MEMS technology is widely used in consumer electronics, automotive systems, aerospace and many other fields. Its core lies in micro/nano fabrication processes that make it possible to manufacture complex mechanical structures and electronic devices at micrometer and even nanometer scales.
Lithography is the foundation of MEMS fabrication and determines feature size and pattern accuracy. MEMS lithography may include UV lithography with submicron resolution, electron-beam lithography for nanoscale R&D and small-batch work, and nanoimprint lithography for high-resolution, lower-cost large-scale nanopatterning. Process optimization includes resist selection, resist thickness control, exposure dose, focus and development parameters.
Thin-film deposition supports the formation of functional layers, structural layers, electrodes and insulating layers. Different MEMS materials require different deposition routes, and film stress, adhesion, uniformity and compatibility are all critical.
Etching directly affects device performance and yield. Wet etching features simple equipment, low cost and high selectivity, and is used for silicon bulk micromachining and sacrificial-layer release. Dry etching, including RIE and DRIE/Bosch processes, provides better anisotropy and high-aspect-ratio capability for comb structures, inertial sensors and microchannels. Key parameters include selectivity, anisotropy, etch uniformity and surface roughness.
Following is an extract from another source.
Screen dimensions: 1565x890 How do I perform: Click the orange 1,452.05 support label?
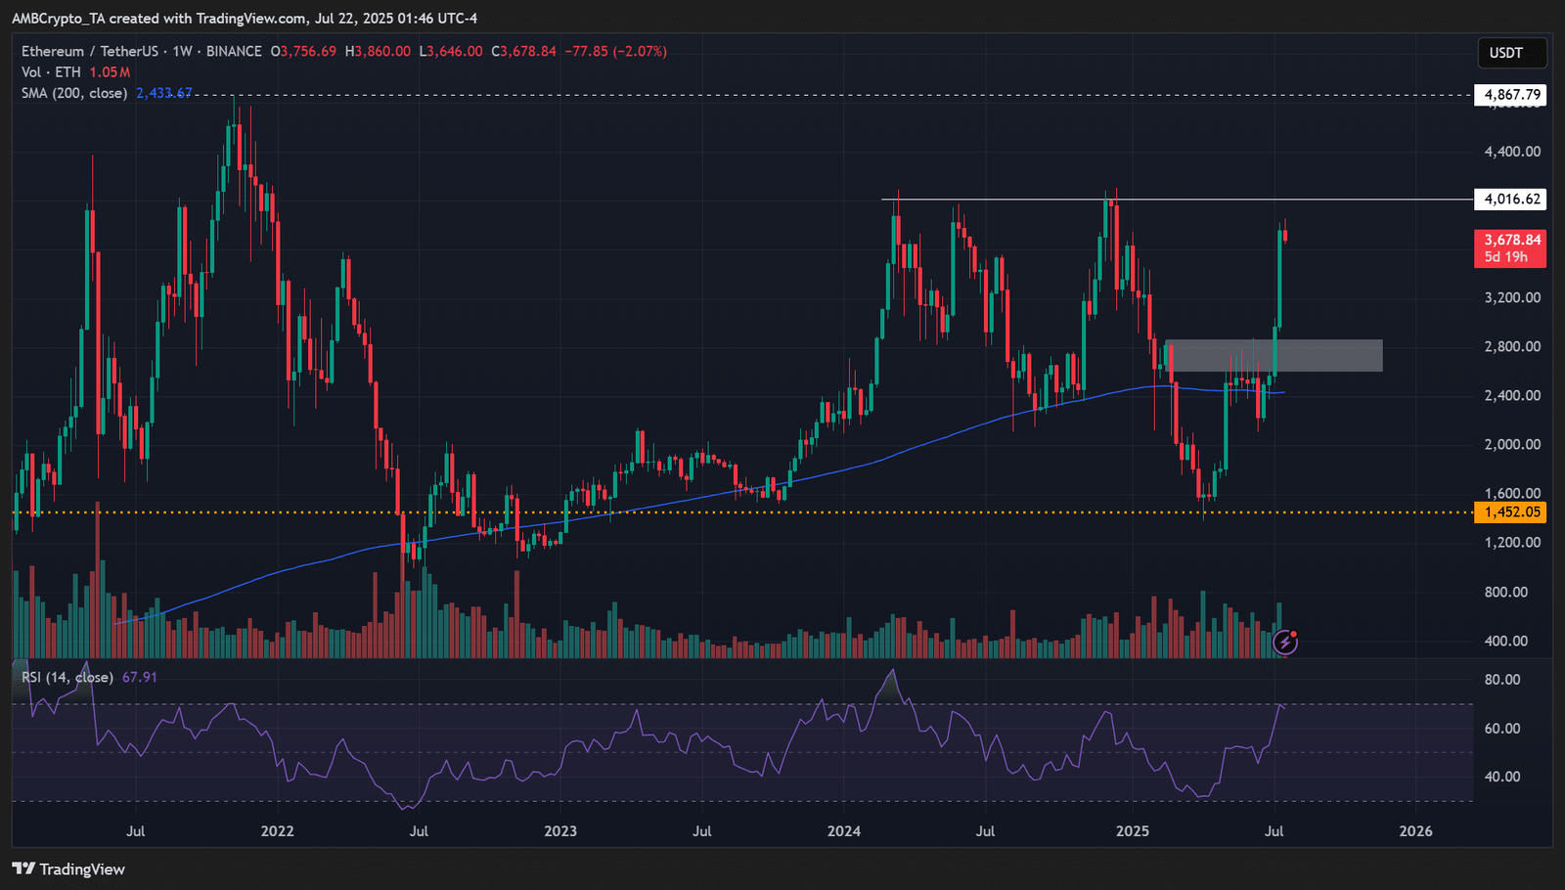click(1510, 512)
Bonding and packaging are especially important for MEMS because devices often require mechanical protection, environmental isolation and stress matching. Wafer-level bonding may include direct silicon bonding, anodic bonding between silicon and glass, and intermediate-layer bonding such as Au-Au eutectic or glass-frit bonding. Packaging requirements include hermeticity for gyroscopes and resonators, stress isolation and material compatibility for applications such as bio-MEMS.
A capacitive accelerometer process may start with double-side-polished silicon, thermal oxidation to form an SiO₂ mask, backside lithography and etching to form a proof-mass cavity, front-side deposition and patterning of a polysilicon structural layer, backside DRIE release of the proof mass, and glass-cap bonding for vacuum packaging. Critical technologies include smooth sidewall control in deep silicon etching, polysilicon stress control and vacuum bonding.
A Digital Micromirror Device (DMD) process may include CMOS address-circuit fabrication, spin coating and patterning of a sacrificial photoresist layer, deposition and patterning of aluminum reflective mirrors, hinge formation, sacrificial-layer release using supercritical CO₂ drying and sealed packaging. Planarization, stress-balanced design and anti-stiction measures are key technologies.
Future MEMS fabrication will move toward higher integration, including monolithic multi-sensor integration such as accelerometers, gyroscopes and magnetometers in IMUs, as well as heterogeneous integration of MEMS with IC, optical and biological functions.
Feature sizes will continue to shrink as NEMS and MEMS technologies converge and atomic-scale manufacturing methods are introduced. New material systems, including two-dimensional materials such as graphene and MoS₂, piezoelectric materials and magnetostrictive materials, will be integrated with silicon processes. Green manufacturing will focus on reducing hazardous chemicals, lowering energy consumption and developing biodegradable MEMS devices.
Challenges remain in process standardization, packaging cost, reliability and testing. Compared with IC processes, MEMS processes are less standardized, which increases foundry cost. Packaging may account for a large portion of total cost. Microscale material behavior differs from macroscopic behavior, making long-term reliability prediction difficult. Online testing and reliability evaluation methods for micro/nano structures also need further improvement.
With the growth of AI, IoT and intelligent systems, MEMS will gain broader applications. Progress in micro/nano fabrication will push MEMS toward higher performance, lower cost and more functions, making it a key bridge between the physical and digital worlds.